### O QUE FAZER
**A.** Responda a partir do texto sobre Lennon e McCartney:
(i) Quem era o responsável pela reportagem publicada no DP?
(ii) De qual universidade eram os pesquisadores do laboratório de parapsicologia?
(iii) Em quantas fotografias se baseavam as ilações dos parapsicólogos?
**B.** As afirmações abaixo estão de acordo com o texto sobre Lennon e McCartney? Responda sim ou não a cada uma e cite as palavras do texto que decidem a resposta.
(i) O entrevistado apresenta sua opinião como um posicionamento rigidamente científico.
(ii) Nas fotos, Paul ficava atrás dos companheiros ou de costas.
(iii) Segundo o texto, o destino escolheu Paul Mc Cartney.
**C.** Escreva a continuação do texto sobre Lennon e McCartney, começando depois da última frase apresentada.

— Qual a sua opinião a respeito de uma reportagem publicada no DP, de responsabilidade de Victor Vincent, na qual se informava que os pesquisadores do laboratório de parapsicologia da Universidade de Miami declaravam que John Lennon morrera assassinado em lugar de Paul Mc Cartney?
— É sempre temerário emitir-se qualquer juízo definitivo, baseado tão somente em informe jornalístico, principalmente em se tratando de matéria de natureza científica. Portanto, preliminarmente, quero deixar patente que a minha opinião, em tal circunstância, não é um posicionamento rigidamente científico, mas simples reflexo de uma leitura sem compromisso. Pelo que diz a reportagem, a conclusão a que chegaram os parapsicólogos da Universidade de Miami resulta de ilações baseadas na posição ocupada por Paul Mc Cartney, em centenas de fotografias, ao lado dos outros Beatles. Nestas fotos, obtidas pelo laboratório daquela Universidade. “Paul se mantinha atrás ou estava de costas, sem deixar dúvidas em advertir seus companheiros da iminência de sua partida”. Para esses parapsicólogos, a situação espacial de Cartney nas fotografias se constituía um aviso premonitório de sua morte. Acontece, porém, que o destino, contrapondo-se àquelas indicações, escolheu John Lennon ao invés de Paul Mc Cartney, contrariando, assim, o que fora programado.

### DADOS FORNECIDOS
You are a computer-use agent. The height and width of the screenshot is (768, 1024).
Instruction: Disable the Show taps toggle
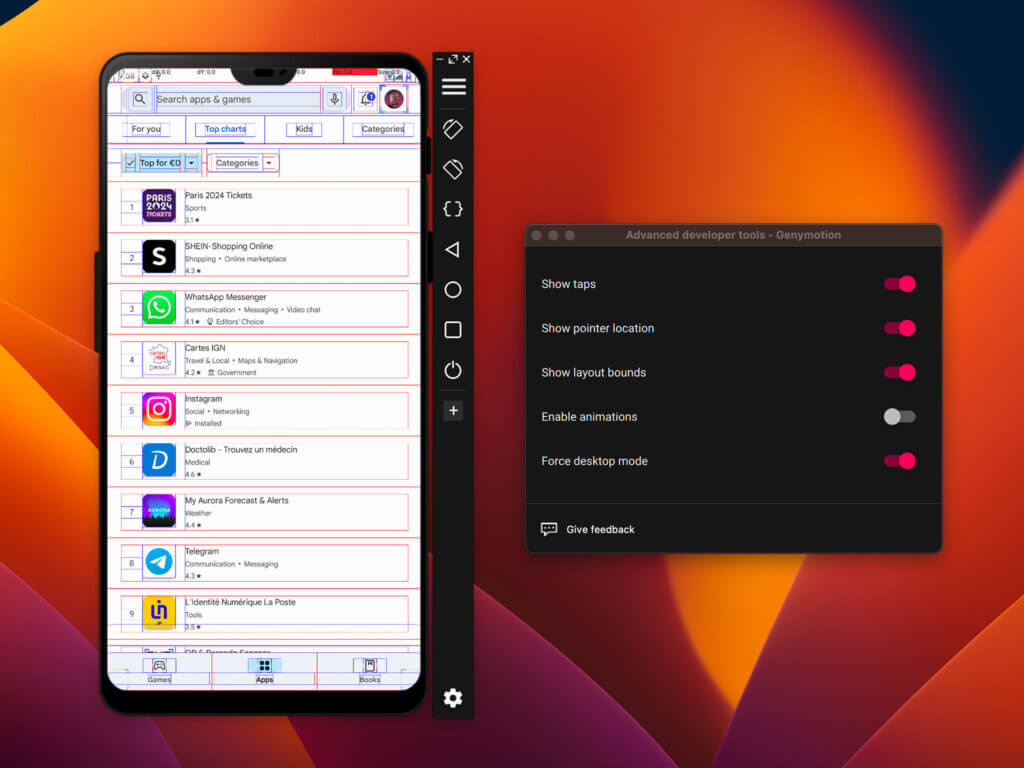pyautogui.click(x=899, y=284)
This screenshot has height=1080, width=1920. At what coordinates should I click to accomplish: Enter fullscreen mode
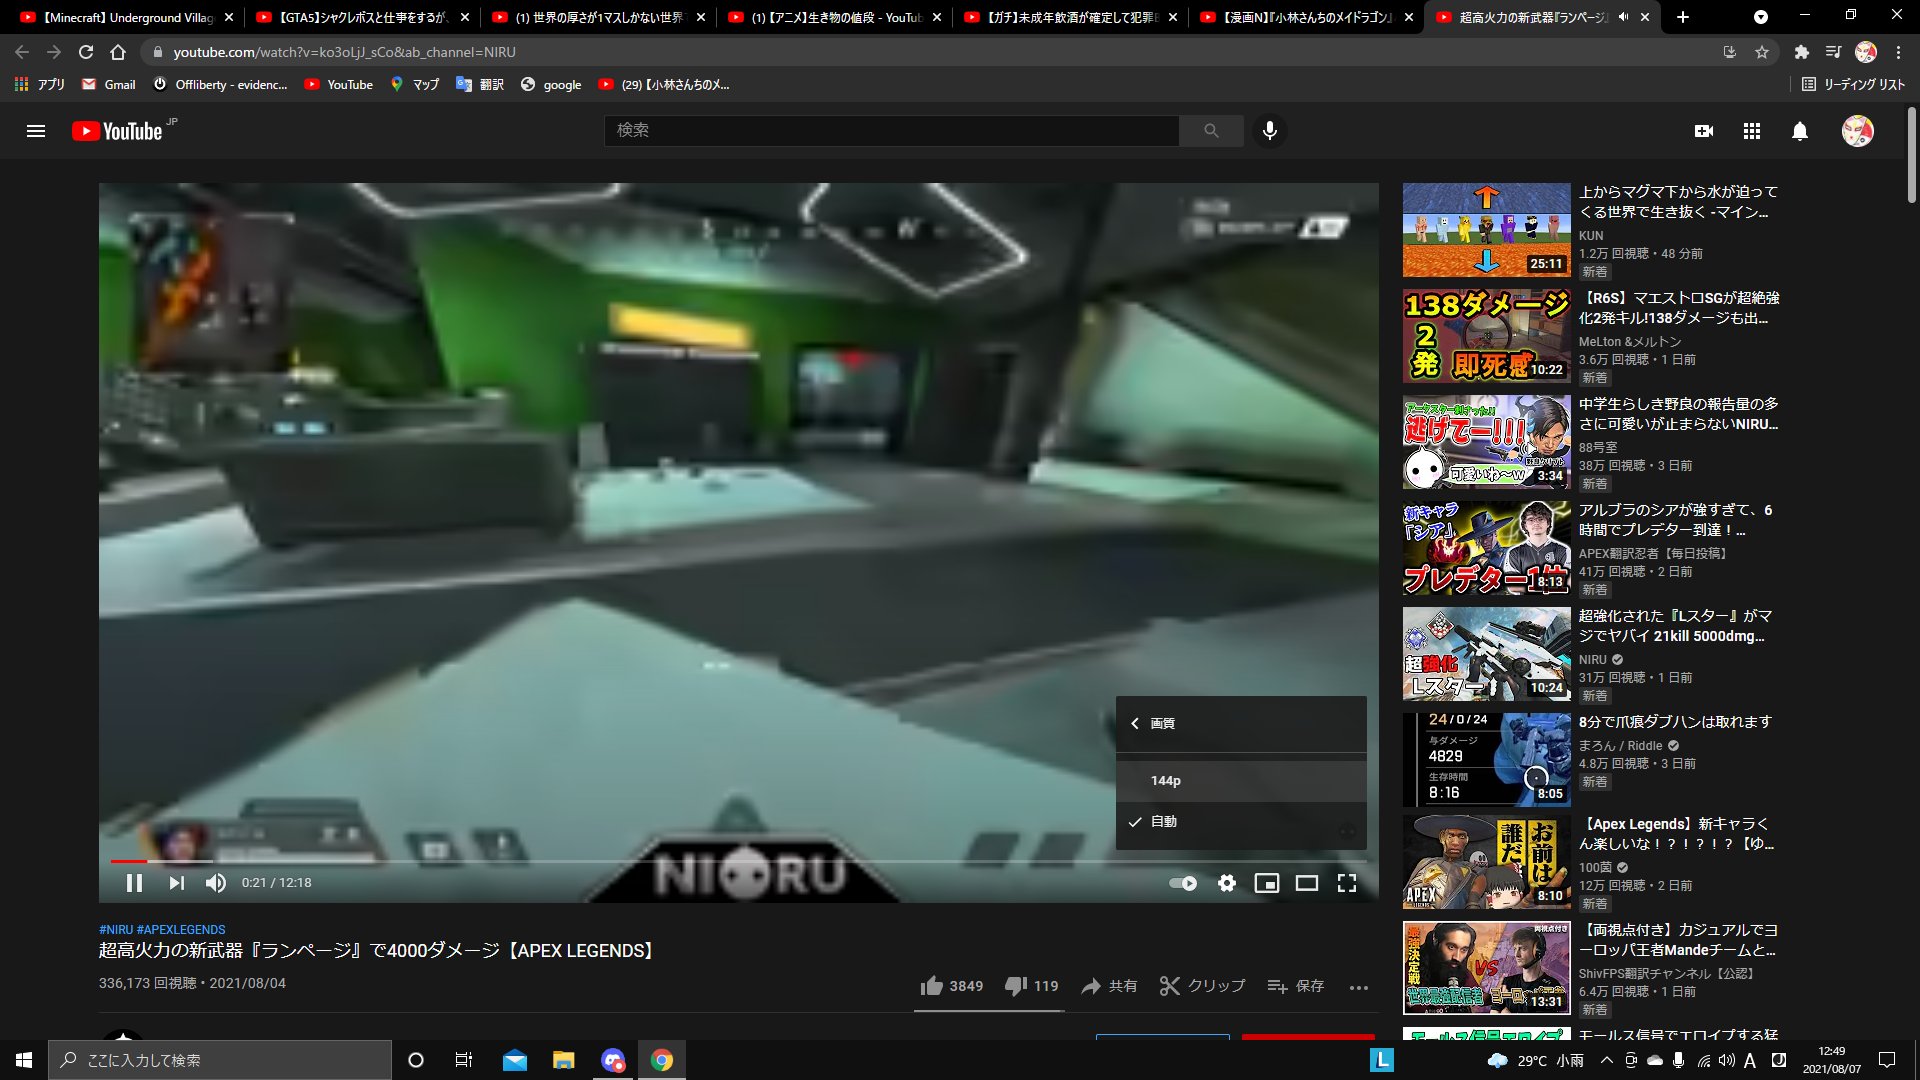pos(1347,883)
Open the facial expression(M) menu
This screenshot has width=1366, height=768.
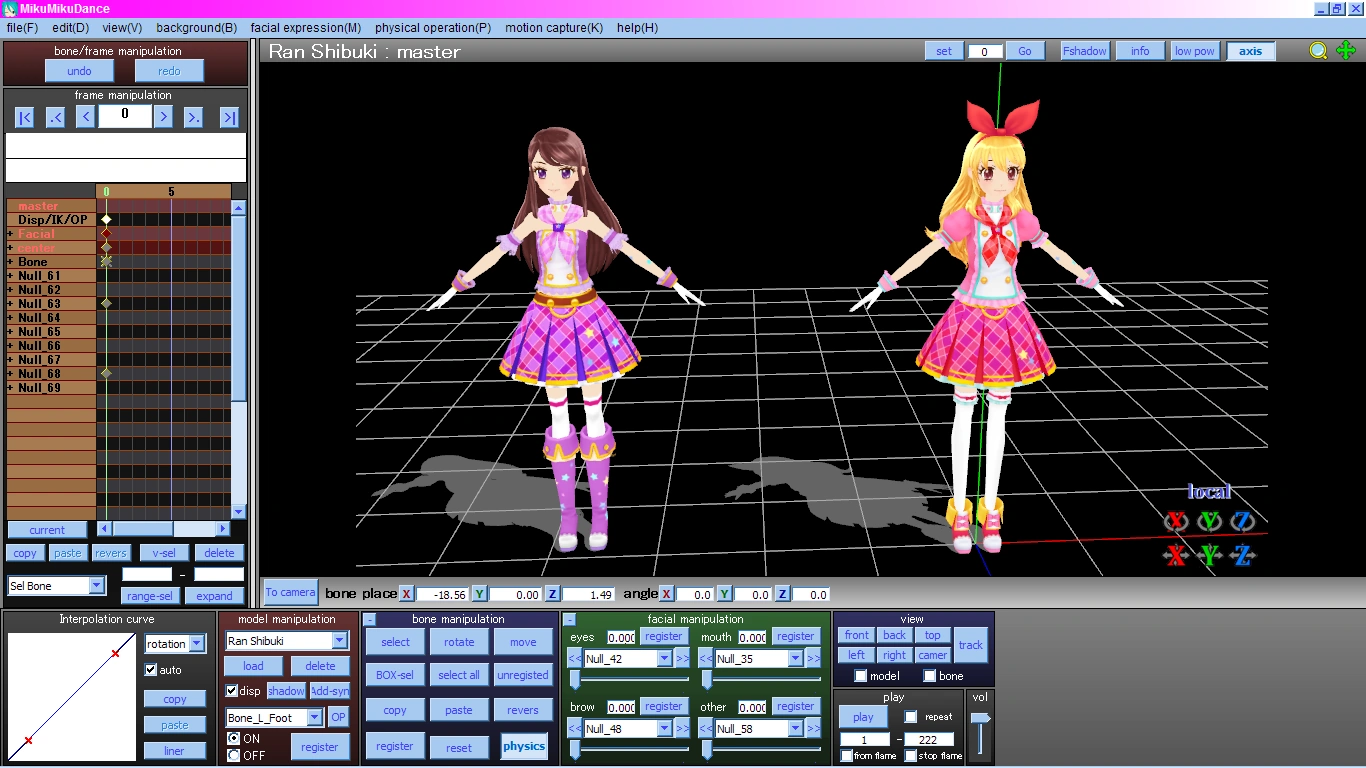(x=305, y=28)
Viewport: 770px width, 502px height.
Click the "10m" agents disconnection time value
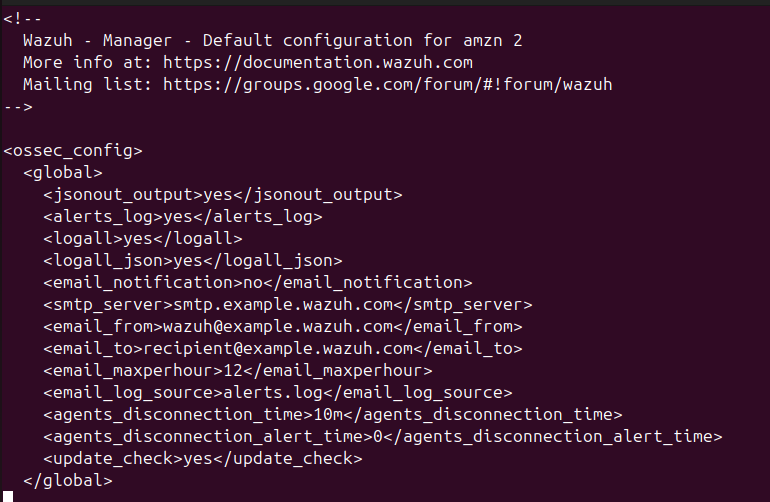tap(326, 414)
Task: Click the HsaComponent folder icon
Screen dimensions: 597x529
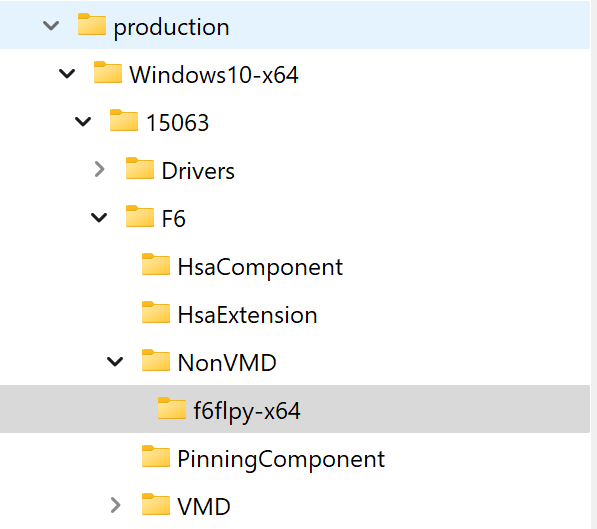Action: coord(156,264)
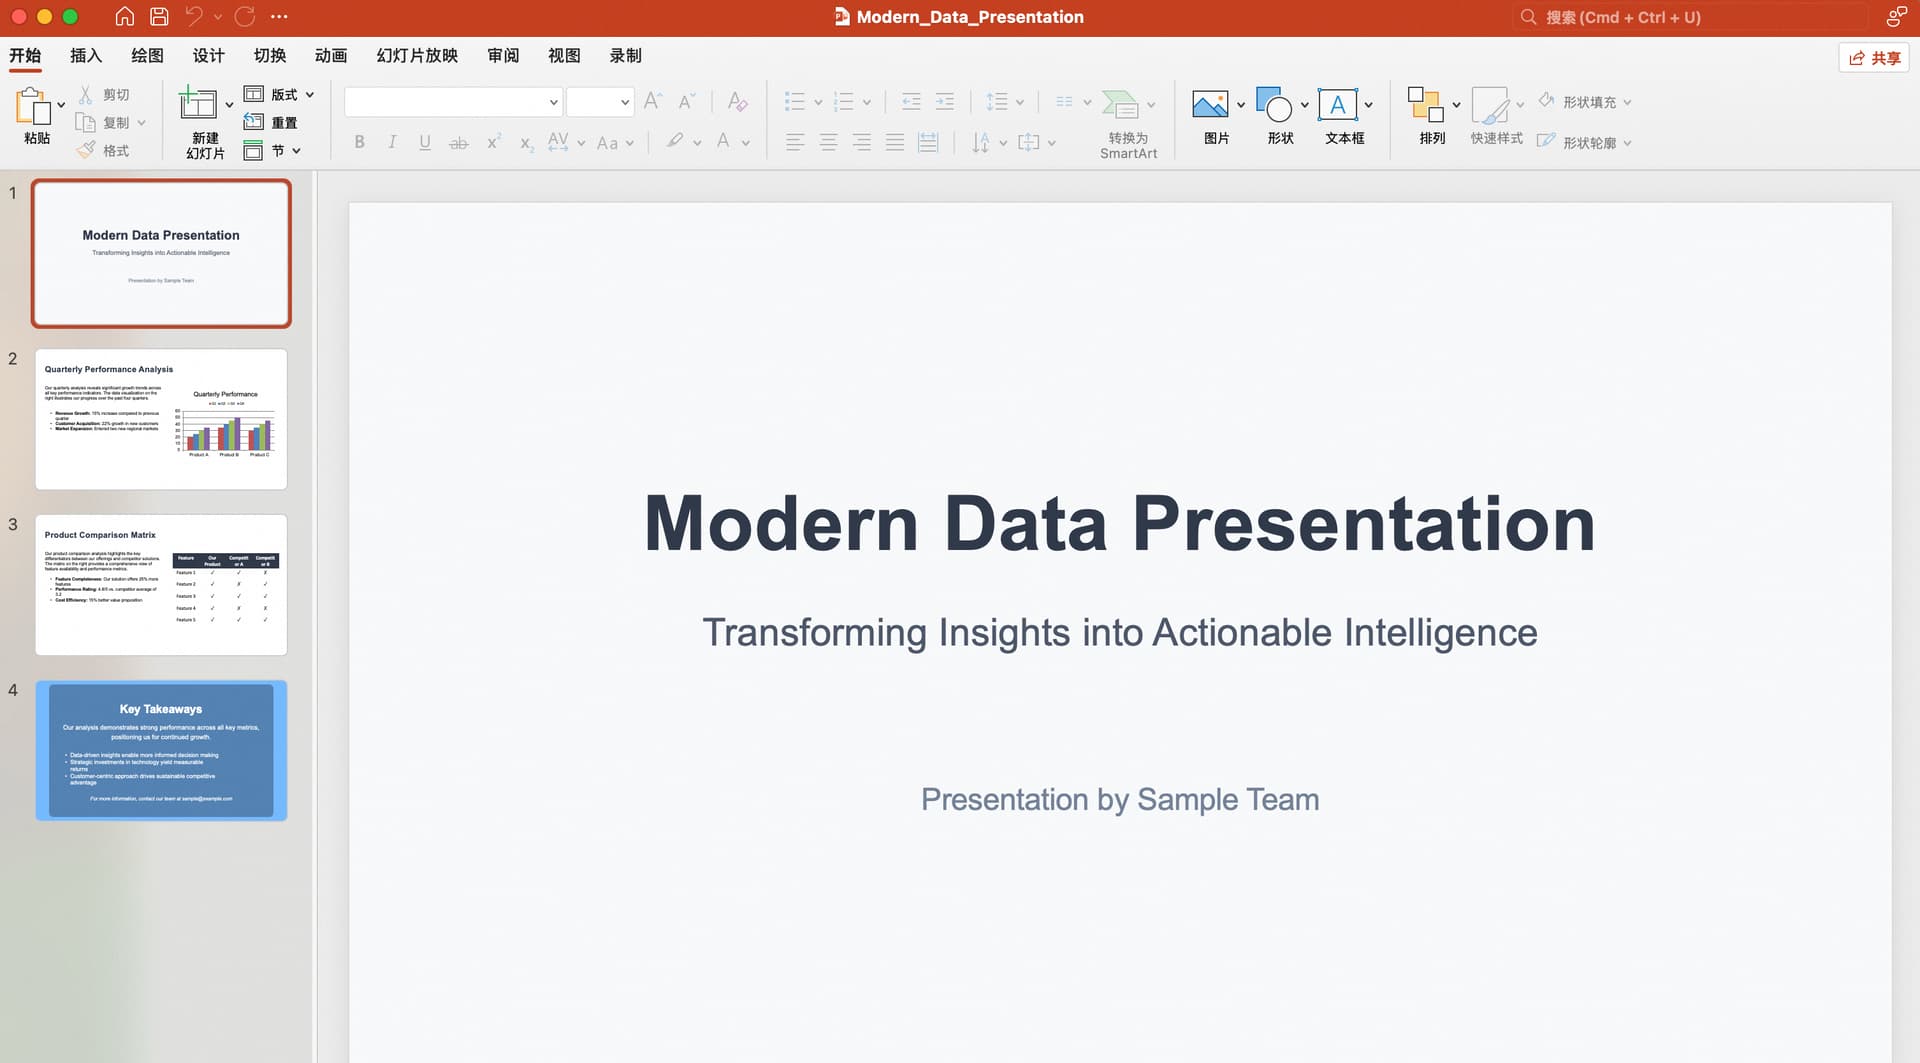Click Convert to SmartArt icon

[1120, 105]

### RESPOSTAS ESPERADAS
**A.**
(i) Victor Vincent.
(ii) Da Universidade de Miami.
(iii) Em centenas de fotografias.

**B.**
(i) Não: "não é um posicionamento rigidamente científico, mas simples reflexo de uma leitura sem compromisso".
(ii) Sim: "Paul se mantinha atrás ou estava de costas".
(iii) Não: "escolheu John Lennon ao invés de Paul Mc Cartney".

**C.**
— Acha que essas previsões, baseadas em fotografias, têm algum fundamento científico?
— Claro que não. A ciência não possui qualquer controle sobre o futuro, pois o fenômeno precognitivo, além de esporádico, é imprevisível e, portanto, incontrolável. É óbvio, assim, que só poderemos saber se uma precognição foi verdadeira, quando o fato anunciado acontece. Por outro lado, a conclusão dos parapsicólogos de Miami, com arrimo na posição de Paul Mc Cartney nas “centenas de fotos” que tirou com os outros Beatles, é, na verdade, gratuita e não passa, por conseguinte, de mera conjectura.
— Um psicólogo poderia interpretar a posição de Mc Cartney como a expressão simbólica de uma atitude de hostilidade em relação aos companheiros, revelando o desejo de desligar-se do grupo. Ou ainda: uma maneira narcisista de destacar a personalidade, numa disfarçada pretensão de liderança. Como se vê, interpretações é que não faltam. Qual delas, porém, a verdadeira? Paul Mc Cartney tomou conhecimento dessas pesquisas. Visitou a Universidade de Miami, obteve fotografias de tais estudos e pagou generosamente para que os pesquisadores prosseguissem o trabalho. Que acha de tudo isso?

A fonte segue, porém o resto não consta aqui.